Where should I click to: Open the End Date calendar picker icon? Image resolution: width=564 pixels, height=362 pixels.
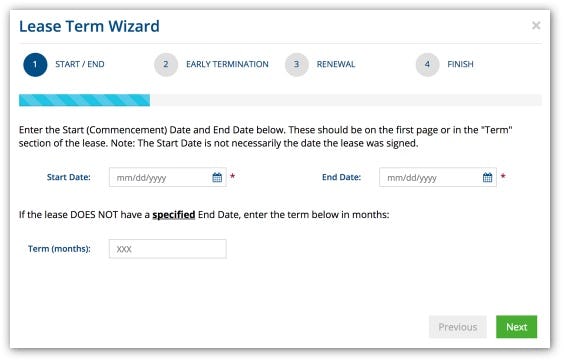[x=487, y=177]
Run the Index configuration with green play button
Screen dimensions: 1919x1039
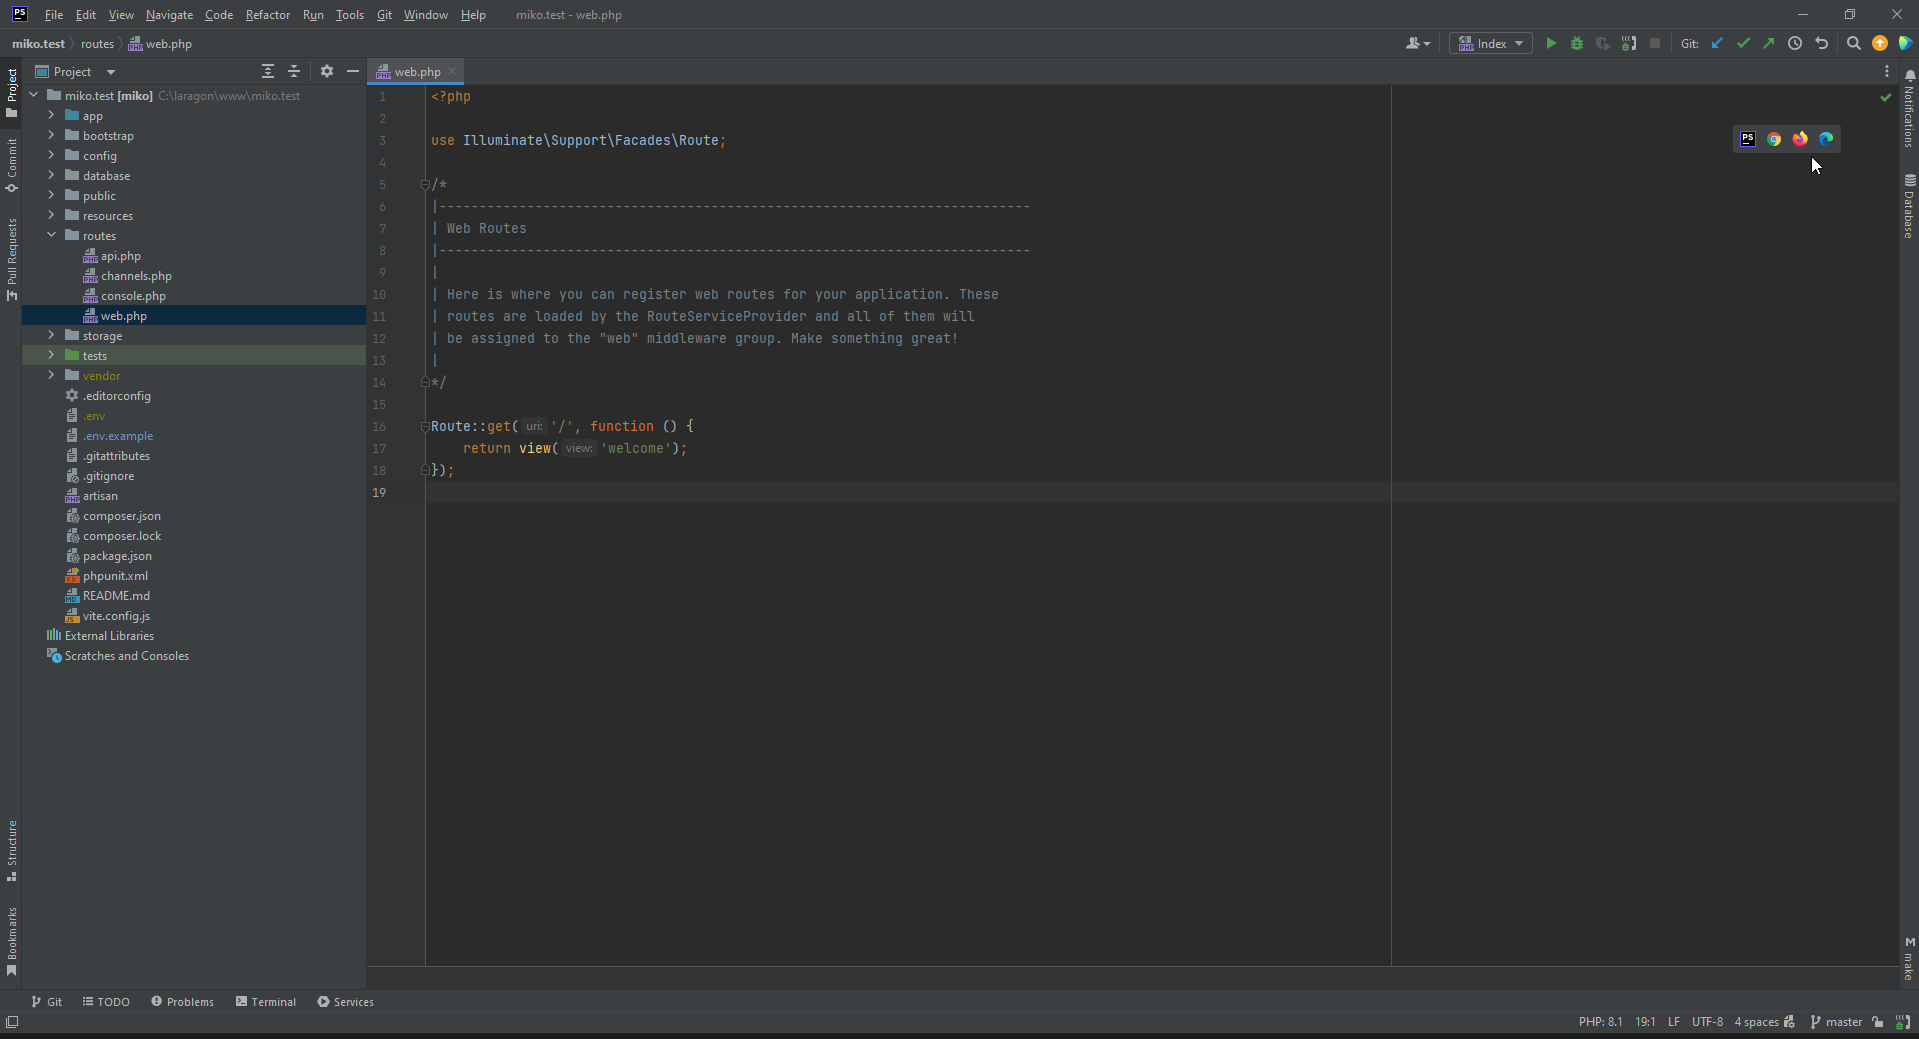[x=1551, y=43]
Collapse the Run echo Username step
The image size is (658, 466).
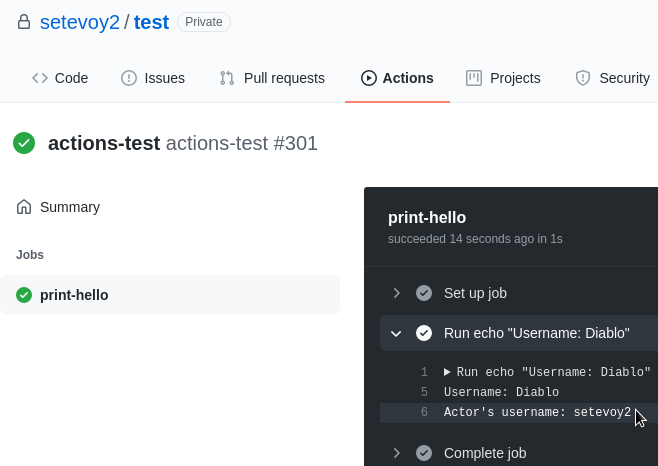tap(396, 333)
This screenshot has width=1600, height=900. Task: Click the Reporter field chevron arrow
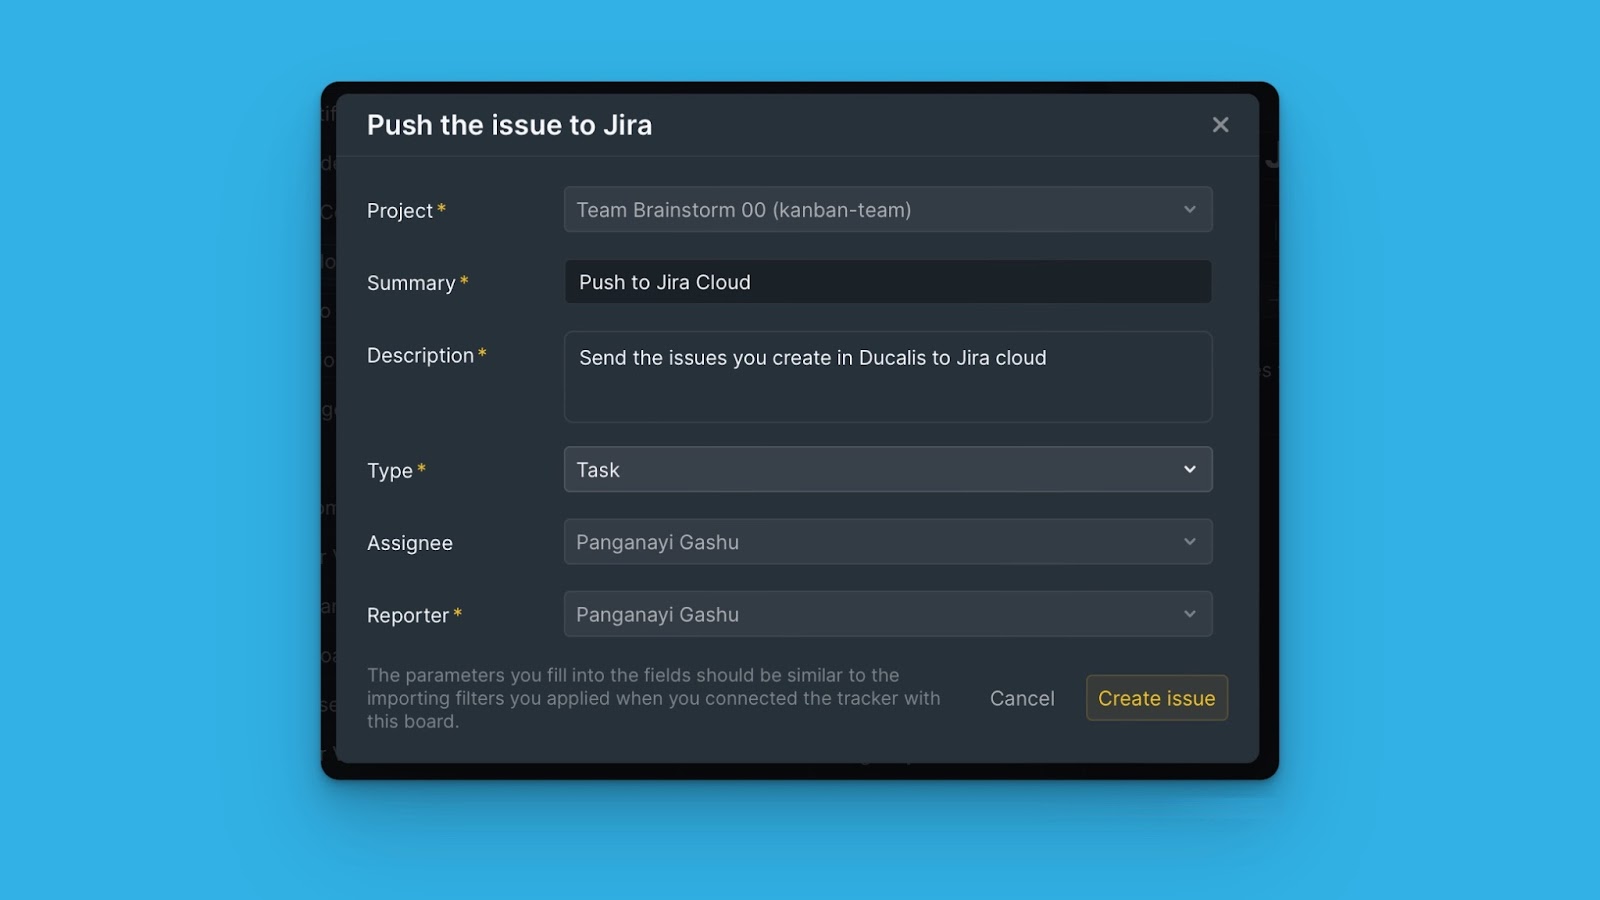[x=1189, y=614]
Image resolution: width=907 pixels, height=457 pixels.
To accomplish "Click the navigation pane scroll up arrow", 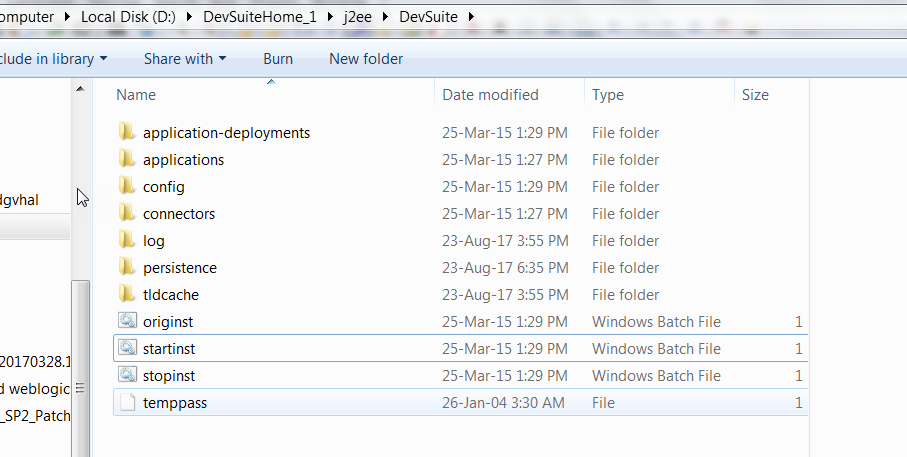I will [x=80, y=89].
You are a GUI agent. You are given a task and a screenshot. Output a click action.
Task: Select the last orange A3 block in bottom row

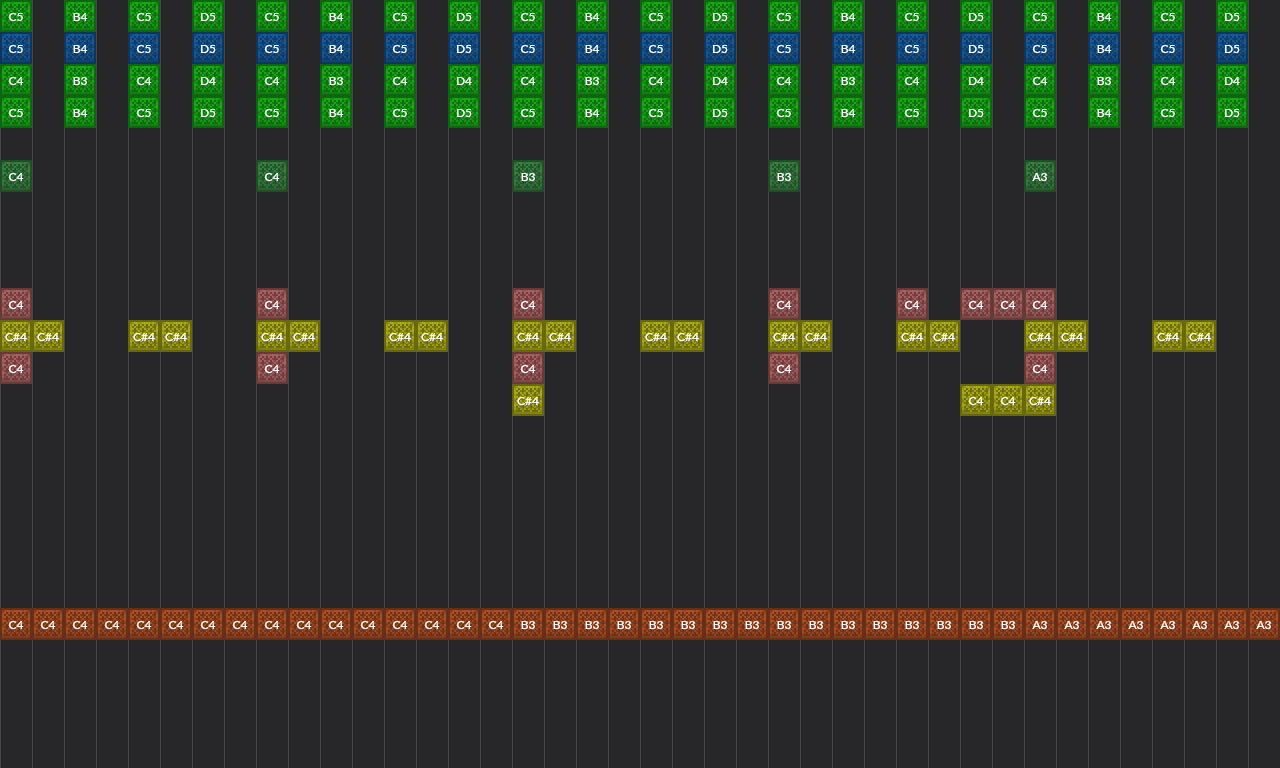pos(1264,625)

-*-*-

YOUR OBJECTIVE: Restate word for word the lines starting at the one that contains "Task: Select the" and ending at the last line of the data. Skip every picture.

REPLY:
Task: Select the last orange A3 block in bottom row

pos(1264,625)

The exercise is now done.